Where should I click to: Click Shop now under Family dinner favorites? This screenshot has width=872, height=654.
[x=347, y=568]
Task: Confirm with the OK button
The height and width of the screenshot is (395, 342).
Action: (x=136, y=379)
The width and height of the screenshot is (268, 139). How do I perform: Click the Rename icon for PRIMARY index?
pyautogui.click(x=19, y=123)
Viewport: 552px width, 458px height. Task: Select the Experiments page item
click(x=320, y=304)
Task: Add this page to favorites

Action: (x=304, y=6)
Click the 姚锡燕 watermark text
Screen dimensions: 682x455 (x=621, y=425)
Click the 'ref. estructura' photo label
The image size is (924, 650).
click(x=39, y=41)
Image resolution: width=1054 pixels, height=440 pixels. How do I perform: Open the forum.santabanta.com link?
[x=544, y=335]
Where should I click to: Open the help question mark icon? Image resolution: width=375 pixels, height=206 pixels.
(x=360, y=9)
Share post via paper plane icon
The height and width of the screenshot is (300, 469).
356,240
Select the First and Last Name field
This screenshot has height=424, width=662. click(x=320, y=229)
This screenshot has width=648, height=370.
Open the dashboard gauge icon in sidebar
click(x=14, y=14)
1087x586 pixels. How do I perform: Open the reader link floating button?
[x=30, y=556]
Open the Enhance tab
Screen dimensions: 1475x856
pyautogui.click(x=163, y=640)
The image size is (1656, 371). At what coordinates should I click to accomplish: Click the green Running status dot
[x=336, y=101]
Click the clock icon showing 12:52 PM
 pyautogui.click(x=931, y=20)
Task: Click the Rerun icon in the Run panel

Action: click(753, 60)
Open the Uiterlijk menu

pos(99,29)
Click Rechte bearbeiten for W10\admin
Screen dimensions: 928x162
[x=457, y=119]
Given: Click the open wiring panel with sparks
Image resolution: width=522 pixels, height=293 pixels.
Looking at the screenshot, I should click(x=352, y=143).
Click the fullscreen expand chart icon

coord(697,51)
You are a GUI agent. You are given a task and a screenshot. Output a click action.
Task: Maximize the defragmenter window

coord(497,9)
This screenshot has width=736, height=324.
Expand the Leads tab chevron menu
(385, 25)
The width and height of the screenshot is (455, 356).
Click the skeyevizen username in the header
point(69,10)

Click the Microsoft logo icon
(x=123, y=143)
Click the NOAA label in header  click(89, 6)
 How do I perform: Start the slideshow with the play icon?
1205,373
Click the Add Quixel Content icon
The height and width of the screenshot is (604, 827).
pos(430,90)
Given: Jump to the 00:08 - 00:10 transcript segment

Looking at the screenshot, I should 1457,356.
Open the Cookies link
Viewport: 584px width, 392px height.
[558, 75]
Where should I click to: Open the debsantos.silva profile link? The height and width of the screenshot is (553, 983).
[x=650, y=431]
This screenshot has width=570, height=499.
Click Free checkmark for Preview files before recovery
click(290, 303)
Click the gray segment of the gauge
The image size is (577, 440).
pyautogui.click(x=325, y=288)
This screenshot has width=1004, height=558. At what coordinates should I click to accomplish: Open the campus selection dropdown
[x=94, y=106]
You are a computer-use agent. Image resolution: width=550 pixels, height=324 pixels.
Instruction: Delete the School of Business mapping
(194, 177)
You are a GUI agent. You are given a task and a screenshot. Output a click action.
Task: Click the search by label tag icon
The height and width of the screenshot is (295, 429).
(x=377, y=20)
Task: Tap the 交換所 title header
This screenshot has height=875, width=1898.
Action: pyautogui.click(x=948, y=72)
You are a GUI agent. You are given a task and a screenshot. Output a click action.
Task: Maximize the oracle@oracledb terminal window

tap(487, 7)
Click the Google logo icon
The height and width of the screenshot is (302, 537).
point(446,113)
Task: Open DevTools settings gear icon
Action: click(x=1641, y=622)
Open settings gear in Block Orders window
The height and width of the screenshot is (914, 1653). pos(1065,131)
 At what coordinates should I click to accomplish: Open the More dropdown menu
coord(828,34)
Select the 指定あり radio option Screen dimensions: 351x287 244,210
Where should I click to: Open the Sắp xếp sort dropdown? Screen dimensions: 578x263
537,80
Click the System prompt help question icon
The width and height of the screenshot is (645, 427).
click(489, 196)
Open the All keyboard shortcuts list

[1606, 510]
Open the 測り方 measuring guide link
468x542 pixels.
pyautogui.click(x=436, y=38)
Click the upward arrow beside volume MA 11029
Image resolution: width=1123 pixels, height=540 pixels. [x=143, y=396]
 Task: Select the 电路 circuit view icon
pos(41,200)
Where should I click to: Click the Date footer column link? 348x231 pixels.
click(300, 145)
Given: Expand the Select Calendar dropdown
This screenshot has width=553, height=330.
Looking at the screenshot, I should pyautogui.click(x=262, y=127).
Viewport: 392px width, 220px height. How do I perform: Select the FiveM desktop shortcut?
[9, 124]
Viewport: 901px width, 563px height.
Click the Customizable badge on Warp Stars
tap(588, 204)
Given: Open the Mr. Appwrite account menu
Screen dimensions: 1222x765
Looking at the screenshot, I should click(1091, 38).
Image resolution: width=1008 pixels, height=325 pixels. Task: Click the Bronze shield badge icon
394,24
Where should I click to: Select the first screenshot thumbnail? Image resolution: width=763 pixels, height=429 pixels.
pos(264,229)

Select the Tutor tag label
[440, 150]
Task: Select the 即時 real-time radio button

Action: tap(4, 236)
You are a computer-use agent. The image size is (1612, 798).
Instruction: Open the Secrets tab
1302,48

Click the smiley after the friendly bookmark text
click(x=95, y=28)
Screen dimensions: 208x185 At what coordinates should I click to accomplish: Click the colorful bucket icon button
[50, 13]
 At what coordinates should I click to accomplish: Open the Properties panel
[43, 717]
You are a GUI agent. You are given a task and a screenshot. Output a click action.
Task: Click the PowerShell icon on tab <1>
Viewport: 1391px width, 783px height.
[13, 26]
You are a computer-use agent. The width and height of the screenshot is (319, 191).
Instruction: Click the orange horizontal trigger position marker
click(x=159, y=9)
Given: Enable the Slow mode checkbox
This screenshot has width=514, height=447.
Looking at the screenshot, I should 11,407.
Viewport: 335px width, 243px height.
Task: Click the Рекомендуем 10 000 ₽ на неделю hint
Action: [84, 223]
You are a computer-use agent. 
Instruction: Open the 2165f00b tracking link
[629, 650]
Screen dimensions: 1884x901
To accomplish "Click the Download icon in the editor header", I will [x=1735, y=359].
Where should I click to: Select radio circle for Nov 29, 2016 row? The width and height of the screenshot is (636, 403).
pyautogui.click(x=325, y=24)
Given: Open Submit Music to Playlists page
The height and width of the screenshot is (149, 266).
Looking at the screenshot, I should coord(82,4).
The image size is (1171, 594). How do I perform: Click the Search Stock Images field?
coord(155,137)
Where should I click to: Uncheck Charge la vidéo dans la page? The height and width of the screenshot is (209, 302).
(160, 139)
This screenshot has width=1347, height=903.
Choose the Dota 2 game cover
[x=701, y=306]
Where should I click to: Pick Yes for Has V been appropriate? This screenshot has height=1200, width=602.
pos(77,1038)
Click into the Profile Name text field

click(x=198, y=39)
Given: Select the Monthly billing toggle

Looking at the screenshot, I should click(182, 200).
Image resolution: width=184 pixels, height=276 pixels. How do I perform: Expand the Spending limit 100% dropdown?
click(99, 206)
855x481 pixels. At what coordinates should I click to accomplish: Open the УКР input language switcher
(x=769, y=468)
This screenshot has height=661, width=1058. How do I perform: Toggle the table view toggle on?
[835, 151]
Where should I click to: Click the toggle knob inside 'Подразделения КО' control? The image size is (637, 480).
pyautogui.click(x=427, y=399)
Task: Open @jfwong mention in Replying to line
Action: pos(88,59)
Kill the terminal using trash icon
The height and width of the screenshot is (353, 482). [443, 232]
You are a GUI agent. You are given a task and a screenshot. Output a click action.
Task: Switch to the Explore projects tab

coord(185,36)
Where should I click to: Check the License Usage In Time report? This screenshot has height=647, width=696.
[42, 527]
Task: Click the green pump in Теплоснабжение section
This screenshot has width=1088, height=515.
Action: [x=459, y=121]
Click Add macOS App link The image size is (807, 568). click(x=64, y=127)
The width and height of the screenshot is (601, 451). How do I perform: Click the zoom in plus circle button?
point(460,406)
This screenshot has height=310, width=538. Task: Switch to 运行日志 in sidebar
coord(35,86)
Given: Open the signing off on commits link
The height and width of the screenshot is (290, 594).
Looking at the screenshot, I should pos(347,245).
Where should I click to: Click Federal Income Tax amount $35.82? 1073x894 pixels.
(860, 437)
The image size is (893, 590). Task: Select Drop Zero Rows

================================

SHORT TASK: Rewrite the part of the records that runs from the start through the line containing "Action: (x=136, y=379)", both ends included, as a two-column CSV with the columns instruction and response. Give one row per record, with its text and its answer each in a single quoted field and any line breaks replaced by spaces.

THE REPLY:
instruction,response
"Where should I click to: Click Shop now under Family dinner favorites? This screenshot has width=872, height=654.","[x=347, y=568]"
"Task: Confirm with the OK button The height and width of the screenshot is (395, 342).","Action: (x=136, y=379)"